Textauszug:
Immer mehr Menschen verbinden sich online, um anderen in der Corona-Krise praktische Hilfe zu leisten. Die Stadt will nun die Angebote bündeln.

Stuttgart - Niemand sollte derzeit Dankbarkeit durch eine Berührung zeigen. Wer zu einer Risikogruppe für einen schweren Verlauf einer Corona-Infektion gehört, dem steht bei strikter Selbstisolation nicht einmal ein Lächeln als Ausdrucksmittel zur Verfügung. Da bleiben nur noch Worte, die am Handy gesprochen werden.

 

Der 61 Jahre alte Jürgen Grieß wohnt an der Danneckerstraße in der Nähe vom Bopser. Er hat vorige Woche für eine 83-jährige Frau eingekauft. Sie möchte derzeit aufgrund ihres Alters im Moment ihre Wohnung nicht verlassen, erzählt er.

Grieß hat die Tüte mit den Einkäufen vor der Wohnungstür der Seniorin gestellt. Dort fand er eine Schale mit Geld vor. Er habe zuvor am Telefon mitgeteilt, wie viel die Lebensmittel gekostet haben und sie habe passend das Geld hinterlegt. Gesehen hätten sich die beiden nicht, betont er „Die Frau war aber total happy am Telefon, dass ich ihr geholfen habe“, sagt Grieß.

Datensätze zum Zeigen auf Text und Elemente:

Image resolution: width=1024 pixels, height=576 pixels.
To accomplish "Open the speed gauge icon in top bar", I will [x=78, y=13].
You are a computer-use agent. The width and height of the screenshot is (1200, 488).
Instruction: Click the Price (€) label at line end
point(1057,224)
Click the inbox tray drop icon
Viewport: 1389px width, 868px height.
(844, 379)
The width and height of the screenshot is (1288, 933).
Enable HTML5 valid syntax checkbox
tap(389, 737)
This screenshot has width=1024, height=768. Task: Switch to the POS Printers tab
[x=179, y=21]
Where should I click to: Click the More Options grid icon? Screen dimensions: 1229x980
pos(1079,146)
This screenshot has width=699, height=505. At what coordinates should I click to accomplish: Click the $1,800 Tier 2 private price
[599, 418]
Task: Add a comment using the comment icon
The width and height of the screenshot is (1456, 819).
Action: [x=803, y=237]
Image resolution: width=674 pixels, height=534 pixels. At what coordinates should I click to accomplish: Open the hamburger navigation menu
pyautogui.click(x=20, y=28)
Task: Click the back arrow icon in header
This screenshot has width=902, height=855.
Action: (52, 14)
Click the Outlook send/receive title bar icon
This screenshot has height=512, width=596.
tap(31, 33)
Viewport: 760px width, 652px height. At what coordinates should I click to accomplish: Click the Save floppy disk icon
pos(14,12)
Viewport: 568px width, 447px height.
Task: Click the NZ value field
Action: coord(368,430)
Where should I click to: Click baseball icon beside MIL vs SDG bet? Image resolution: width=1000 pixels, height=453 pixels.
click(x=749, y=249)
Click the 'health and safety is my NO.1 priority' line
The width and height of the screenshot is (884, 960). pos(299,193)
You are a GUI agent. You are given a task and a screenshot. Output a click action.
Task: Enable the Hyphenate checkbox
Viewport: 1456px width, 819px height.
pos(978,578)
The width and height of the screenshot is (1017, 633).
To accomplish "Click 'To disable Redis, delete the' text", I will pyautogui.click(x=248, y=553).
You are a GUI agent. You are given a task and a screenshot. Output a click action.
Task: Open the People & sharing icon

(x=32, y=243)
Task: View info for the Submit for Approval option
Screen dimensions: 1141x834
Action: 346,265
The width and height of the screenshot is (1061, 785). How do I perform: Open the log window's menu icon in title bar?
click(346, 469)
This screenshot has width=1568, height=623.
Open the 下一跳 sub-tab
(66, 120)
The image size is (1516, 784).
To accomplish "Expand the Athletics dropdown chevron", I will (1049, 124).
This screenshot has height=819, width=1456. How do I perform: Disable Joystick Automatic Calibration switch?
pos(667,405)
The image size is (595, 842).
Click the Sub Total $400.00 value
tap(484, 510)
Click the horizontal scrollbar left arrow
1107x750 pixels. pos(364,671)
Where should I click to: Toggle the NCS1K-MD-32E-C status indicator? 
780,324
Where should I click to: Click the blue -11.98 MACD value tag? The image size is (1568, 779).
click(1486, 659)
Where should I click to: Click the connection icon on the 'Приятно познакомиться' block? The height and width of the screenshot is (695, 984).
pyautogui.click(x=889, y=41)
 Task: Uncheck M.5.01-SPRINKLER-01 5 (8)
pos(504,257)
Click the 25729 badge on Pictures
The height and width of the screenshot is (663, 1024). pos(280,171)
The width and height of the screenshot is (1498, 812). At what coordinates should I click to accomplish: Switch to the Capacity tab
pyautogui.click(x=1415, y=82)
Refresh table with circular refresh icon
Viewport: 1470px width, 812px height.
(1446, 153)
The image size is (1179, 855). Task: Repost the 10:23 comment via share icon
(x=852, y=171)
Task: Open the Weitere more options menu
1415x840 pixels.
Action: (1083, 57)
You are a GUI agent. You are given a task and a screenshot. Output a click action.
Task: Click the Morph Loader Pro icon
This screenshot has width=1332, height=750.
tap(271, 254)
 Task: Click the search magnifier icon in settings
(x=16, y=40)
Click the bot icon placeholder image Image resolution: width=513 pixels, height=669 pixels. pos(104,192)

Arbeitsaufträge:
a – Stimmen die folgenden Aussagen mit dem Textauszug überein? Antworte jeweils mit Ja oder Nein und zitiere die entscheidenden Worte wörtlich. (i) Jürgen Grieß ist 61 Jahre alt. (ii) Grieß hat der Seniorin die Einkäufe persönlich übergeben. (iii) Das Geld für die Lebensmittel lag in einer Schale vor der Wohnungstür.
b – Nenne alle Ortsnamen, die im Textauszug vorkommen.
c – Gib einen Abschnitt des Textauszugs wortgetreu wieder: Setze bei den Worten „Stuttgart - Niemand“ ein und höre nach „verlassen, erzählt er.“ auf.

Lösungen:
a –
(i) Ja: „Der 61 Jahre alte Jürgen Grieß“
(ii) Nein: „Gesehen hätten sich die beiden nicht“
(iii) Ja: „Dort fand er eine Schale mit Geld vor.“

b – Stuttgart, Danneckerstraße, Bopser

c –
Stuttgart - Niemand sollte derzeit Dankbarkeit durch eine Berührung zeigen. Wer zu einer Risikogruppe für einen schweren Verlauf einer Corona-Infektion gehört, dem steht bei strikter Selbstisolation nicht einmal ein Lächeln als Ausdrucksmittel zur Verfügung. Da bleiben nur noch Worte, die am Handy gesprochen werden.

 

Der 61 Jahre alte Jürgen Grieß wohnt an der Danneckerstraße in der Nähe vom Bopser. Er hat vorige Woche für eine 83-jährige Frau eingekauft. Sie möchte derzeit aufgrund ihres Alters im Moment ihre Wohnung nicht verlassen, erzählt er.